Wayne A. Thorp, CFA , is senior financial analyst at AAII and editor of Computerized Investing. Follow him on Twitter at @AAII_CI.


Discussion

I like this system. The only problem for me would be picking a stock that oscillates around its EMA after I bought it.

posted about 1 year ago by K from Ohio

A dollar late and a day short (or a decade short)--this research shows that trend following does exactly what it is supposed to do and what diversified buy-and-hold has not done, that is, reduce risk and give better risk adjusted returns, preserve capital, etc, etc. Stovall cherry-picked data after the fact in his March 2010 AAII article--no one beforehand would have said that 60% Large Cap US stocks and 40% Long US Treasury Bonds is a well-diversified portfolio. A similar split between a broad stock market index and a broad bond index did nowhere near as well either in 2008 or in the decade. We all simply gave up too much following AAII's holy grail of risk management through diversification. My moderately aggressive well-diversified portfolio that Risk Grades rated as a balanced portfolio with less than market risk in mid-2007 was rated as risky as a single small cap stock by mid-2008, and a portfolio allocated 25% each to US stocks/International Stocks/US Bonds/and International Bonds wasn't doing much better. More follow-up on trend-following approaches would be helpful.

posted about 1 year ago by Brian from New York

Of course, it is a day late and a dollar short, not the reverse as I wrote in haste. Another plus of the trend following approaches noted in Wong's research is the reduction in volatility. Wouldn't it be nice to sleep better while doing better in the market with less draw down.

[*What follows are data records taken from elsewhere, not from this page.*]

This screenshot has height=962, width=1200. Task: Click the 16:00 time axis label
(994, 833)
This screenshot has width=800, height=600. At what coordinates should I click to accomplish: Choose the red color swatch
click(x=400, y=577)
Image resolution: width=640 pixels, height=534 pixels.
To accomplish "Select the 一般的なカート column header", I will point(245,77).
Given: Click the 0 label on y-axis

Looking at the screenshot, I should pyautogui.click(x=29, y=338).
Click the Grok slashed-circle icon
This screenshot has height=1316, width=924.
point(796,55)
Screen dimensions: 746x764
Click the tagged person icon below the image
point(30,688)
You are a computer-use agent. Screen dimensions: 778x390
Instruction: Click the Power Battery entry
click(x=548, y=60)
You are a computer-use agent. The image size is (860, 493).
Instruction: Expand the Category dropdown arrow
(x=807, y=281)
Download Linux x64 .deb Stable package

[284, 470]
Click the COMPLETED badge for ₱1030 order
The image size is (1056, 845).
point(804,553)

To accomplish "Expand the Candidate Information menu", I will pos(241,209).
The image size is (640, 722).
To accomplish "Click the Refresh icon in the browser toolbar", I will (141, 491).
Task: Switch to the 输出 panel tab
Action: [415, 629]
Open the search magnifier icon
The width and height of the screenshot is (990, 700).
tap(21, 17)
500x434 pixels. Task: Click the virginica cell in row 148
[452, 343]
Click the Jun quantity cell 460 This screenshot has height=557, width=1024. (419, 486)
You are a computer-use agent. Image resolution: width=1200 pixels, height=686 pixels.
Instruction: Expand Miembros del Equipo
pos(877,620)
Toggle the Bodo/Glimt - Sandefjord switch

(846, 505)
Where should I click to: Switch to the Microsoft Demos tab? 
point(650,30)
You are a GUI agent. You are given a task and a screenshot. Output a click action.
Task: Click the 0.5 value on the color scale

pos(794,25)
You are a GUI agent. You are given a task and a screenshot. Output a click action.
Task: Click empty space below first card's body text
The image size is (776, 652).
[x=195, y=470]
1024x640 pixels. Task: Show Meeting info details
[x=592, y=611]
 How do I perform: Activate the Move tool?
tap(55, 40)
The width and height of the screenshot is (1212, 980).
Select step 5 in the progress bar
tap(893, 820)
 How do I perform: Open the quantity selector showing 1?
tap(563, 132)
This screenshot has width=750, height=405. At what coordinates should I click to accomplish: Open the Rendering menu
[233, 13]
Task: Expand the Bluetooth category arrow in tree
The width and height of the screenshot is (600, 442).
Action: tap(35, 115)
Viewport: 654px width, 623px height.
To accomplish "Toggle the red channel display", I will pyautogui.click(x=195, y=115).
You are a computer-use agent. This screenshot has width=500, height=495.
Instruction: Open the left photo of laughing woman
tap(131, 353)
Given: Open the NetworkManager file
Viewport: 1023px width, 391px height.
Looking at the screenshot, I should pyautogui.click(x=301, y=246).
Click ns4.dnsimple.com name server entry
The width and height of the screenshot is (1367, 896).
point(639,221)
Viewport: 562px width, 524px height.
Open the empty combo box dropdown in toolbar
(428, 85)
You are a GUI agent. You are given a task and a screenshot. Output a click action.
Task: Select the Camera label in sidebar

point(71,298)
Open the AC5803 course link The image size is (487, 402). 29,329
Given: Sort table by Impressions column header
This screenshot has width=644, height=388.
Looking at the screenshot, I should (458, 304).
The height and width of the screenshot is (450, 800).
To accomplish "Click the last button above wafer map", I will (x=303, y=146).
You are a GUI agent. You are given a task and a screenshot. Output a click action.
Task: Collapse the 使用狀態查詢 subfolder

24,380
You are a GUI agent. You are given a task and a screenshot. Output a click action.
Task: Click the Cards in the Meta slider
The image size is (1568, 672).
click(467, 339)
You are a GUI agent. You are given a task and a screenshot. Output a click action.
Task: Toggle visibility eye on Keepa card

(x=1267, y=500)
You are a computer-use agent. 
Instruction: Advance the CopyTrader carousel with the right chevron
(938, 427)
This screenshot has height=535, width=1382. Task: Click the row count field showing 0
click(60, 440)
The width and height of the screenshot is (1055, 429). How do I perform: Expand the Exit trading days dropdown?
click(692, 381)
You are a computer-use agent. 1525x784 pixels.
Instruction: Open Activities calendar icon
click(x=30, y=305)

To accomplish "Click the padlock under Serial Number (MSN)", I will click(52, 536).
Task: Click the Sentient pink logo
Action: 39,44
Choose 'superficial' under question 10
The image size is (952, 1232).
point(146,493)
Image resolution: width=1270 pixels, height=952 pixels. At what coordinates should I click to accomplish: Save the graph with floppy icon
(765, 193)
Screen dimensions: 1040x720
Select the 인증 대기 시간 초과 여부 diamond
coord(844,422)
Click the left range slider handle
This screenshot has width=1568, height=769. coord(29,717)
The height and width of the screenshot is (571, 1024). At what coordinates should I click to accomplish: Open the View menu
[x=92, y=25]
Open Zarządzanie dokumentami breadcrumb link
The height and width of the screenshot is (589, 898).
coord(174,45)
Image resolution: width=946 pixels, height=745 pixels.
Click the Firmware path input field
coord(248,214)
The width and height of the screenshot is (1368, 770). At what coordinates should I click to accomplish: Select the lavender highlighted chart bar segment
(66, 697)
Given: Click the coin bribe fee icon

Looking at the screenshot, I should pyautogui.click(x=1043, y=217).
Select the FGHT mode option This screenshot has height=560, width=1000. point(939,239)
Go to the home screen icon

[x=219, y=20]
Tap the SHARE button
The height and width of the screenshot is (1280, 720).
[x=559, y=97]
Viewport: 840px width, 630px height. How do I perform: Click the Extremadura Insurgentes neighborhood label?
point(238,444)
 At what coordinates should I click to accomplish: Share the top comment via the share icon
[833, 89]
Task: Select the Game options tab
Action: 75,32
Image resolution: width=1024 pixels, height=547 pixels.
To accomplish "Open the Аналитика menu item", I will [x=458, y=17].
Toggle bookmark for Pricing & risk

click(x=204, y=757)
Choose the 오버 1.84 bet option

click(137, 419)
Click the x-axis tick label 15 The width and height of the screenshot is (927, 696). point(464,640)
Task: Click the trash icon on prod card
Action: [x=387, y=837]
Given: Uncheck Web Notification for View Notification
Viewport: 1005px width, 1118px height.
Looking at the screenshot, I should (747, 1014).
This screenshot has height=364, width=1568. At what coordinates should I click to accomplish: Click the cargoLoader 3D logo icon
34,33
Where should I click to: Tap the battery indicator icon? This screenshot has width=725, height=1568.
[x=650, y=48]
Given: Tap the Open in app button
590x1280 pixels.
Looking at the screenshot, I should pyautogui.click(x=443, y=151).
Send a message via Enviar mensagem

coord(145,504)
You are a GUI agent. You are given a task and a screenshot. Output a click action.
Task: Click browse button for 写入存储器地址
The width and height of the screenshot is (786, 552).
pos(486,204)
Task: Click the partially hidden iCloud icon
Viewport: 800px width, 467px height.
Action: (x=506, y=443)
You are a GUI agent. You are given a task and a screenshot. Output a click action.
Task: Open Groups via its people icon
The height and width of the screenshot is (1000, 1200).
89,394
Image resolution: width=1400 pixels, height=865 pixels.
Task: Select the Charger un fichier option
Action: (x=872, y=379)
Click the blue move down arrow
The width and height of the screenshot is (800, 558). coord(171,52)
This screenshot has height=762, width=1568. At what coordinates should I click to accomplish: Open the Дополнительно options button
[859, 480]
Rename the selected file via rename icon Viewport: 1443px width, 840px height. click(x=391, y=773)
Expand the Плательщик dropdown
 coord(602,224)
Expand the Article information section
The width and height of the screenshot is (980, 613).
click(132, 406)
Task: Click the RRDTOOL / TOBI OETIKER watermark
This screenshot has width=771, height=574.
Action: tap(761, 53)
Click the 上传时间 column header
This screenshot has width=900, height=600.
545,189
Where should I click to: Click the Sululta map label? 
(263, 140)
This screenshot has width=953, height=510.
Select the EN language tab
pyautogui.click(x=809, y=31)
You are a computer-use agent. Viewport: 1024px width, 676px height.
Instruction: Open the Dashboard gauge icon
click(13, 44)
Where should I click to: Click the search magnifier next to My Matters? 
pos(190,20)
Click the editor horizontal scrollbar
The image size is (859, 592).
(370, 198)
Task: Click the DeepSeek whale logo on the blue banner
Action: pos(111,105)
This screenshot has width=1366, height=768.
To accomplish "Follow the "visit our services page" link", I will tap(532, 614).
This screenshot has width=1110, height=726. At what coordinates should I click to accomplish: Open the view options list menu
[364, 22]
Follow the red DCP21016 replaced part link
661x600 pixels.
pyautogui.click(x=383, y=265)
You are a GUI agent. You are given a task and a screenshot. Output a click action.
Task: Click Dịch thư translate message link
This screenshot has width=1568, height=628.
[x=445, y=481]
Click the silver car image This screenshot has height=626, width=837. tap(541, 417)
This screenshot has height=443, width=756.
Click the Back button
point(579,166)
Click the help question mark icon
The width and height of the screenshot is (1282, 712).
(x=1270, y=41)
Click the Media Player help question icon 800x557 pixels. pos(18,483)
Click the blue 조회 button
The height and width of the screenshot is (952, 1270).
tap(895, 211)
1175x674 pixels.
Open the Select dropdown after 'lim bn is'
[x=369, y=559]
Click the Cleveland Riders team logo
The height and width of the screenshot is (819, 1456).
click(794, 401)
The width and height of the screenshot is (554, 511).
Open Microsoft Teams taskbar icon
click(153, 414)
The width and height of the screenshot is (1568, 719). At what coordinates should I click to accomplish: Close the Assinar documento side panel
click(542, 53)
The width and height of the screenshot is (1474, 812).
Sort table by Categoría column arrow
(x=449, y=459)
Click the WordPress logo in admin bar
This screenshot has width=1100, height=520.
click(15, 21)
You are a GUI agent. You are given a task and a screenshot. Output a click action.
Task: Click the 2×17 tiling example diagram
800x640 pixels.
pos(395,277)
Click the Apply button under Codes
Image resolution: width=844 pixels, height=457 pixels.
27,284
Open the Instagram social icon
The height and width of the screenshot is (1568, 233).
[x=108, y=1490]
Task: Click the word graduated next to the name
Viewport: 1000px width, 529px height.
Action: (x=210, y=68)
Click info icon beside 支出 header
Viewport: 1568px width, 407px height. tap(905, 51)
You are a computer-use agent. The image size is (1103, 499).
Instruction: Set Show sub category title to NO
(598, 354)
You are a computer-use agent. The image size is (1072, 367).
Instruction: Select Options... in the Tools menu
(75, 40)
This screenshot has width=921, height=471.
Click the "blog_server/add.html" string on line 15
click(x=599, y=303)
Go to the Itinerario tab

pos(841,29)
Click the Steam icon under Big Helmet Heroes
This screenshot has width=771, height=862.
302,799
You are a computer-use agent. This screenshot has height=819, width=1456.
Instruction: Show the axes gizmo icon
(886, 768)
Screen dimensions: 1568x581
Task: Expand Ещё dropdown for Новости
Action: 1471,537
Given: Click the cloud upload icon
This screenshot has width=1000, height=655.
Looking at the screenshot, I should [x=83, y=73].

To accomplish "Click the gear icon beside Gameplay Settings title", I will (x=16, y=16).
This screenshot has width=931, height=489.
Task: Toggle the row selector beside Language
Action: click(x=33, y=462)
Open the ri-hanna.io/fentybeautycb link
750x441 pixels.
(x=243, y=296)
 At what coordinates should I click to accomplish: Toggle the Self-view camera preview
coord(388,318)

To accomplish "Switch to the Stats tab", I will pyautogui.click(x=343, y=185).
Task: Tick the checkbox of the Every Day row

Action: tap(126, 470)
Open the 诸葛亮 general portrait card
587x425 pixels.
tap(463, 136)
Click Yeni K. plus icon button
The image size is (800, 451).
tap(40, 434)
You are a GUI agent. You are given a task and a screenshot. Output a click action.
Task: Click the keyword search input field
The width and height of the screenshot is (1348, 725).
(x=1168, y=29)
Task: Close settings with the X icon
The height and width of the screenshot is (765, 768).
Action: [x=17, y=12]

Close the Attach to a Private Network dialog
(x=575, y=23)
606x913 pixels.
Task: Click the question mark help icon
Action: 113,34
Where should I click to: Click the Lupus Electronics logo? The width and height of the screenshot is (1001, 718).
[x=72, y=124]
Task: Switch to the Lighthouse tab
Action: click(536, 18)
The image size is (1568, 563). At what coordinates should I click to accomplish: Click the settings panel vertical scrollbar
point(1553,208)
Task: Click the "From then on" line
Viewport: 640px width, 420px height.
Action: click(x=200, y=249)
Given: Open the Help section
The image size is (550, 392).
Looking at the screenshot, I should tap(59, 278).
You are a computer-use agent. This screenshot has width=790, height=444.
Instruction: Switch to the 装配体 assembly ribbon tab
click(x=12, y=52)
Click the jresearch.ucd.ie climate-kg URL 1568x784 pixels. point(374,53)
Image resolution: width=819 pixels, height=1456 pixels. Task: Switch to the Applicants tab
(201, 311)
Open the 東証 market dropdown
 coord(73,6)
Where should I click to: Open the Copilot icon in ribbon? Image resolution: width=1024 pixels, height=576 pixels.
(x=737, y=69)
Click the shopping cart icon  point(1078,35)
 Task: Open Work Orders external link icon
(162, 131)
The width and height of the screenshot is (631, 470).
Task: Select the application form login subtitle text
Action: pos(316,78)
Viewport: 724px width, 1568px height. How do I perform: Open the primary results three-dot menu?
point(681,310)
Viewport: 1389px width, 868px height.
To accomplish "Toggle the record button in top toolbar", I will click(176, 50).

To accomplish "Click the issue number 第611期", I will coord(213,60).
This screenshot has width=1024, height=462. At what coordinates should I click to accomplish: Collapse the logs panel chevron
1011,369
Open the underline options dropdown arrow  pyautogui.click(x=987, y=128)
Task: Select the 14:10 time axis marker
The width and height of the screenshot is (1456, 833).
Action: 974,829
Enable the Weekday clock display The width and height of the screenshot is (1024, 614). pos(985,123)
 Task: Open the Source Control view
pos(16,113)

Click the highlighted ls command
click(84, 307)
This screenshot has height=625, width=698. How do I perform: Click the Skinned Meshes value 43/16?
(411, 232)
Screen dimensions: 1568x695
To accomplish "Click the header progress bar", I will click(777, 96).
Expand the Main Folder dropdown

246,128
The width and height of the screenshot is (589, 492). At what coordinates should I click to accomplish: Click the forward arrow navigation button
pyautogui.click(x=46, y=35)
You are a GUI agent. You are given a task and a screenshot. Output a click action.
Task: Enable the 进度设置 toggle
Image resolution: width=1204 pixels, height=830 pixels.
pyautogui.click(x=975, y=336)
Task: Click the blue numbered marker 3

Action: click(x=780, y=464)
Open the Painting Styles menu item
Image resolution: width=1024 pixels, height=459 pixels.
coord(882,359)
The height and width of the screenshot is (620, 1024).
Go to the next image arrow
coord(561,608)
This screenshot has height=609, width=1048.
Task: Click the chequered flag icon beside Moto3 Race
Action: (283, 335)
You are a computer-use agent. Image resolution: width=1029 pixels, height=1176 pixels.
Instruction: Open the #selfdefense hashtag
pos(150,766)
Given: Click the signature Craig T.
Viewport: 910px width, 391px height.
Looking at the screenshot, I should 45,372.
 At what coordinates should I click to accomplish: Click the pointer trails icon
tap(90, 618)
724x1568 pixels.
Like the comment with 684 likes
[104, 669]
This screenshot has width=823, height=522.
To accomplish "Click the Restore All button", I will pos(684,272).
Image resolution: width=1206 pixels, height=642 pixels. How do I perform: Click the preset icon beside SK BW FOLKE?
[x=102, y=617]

posted about 1 year ago by Brian from New York

Please see my post as it relates to this article: AAII Discussions » Investing Basics » Is it possible to make 98.9% return from May 2006 to Dec 2010? Link: http://www.aaii.com/boards/messageview.cfm?catid=74&threadid=780&enterthread=y

posted about 1 year ago by Bill from Texas

Seems buy-and-hold is based on little more than hope, faith and misplaced patriotism. It is also induced and propagated by the brokerage houses financially boxed into their clients always buying and never selling, for the fear of broker being dumped by a company from its secondary offering. It is documented that brokers make lot more money from secondary offerings than from client commissions. So, when brokers push buy-and-hold to unsuspecting Archie Bunkers, it is obvious what they are doing: concealing and deceiving to pursue their own interest. They even wrap it in the flag. It is a shame that Wong and other truth seekers have to dig so deep and exert so much just to unearth the truth buried under the rubble of buy-and-hold propaganda.

posted 8 months ago by Ramesh from Ohio

What's never accounted for in these long term studies is demographics; the baby boom. During the 90’s the baby boomers reached their peak earning and investing years and now they are reaching their peak retirement years. They will be drawing down their investments and investing fewer dollars. The only thing that can change this dynamic is if they continue to work past their retirement age, which they seem to be doing. The question is how many, what percentage of them will do this? Will they continue to invest or just draw down fewer dollars?

posted 8 months ago by Donald from Maryland

Mr. Wong had an excellent research piece about 1-2 years ago in which he found that the 6-period EMA was the optimal time frame for a MAC system. Having used a similar system real time in my own risk management process, it was instrumental in helping get my clients out of the market in late 2000, back in in early 2003, out again in January 2008, back in in July 2009 and out at the end of this past July. As Mr. Wong mentioned in his article, there is no "Holy Grail" in investing. After 10 years of investing through sound economics and fundamental analysis, 1987 happened. That changed my outlook and I began looking at charts and technical analysis - even though everyone scoffed at even the thought of placing any credibility in technical analysis, especially people like John Bogle of Vanguard who have a vested interest. I turned to trend following in the early 1990s and have never looked back. Mr. Wong's research should be considered very seriously by anyone who wishes to improve their risk management capability. While it may not be the "Holy Grail," my real life experience over the past twenty years validates all of Mr. Wong's research.

posted 8 months ago by James from Colorado

Are you sure that you computed the ema correctly? I can not reproduce your results by following your formula for the exponential moving average. Thanks.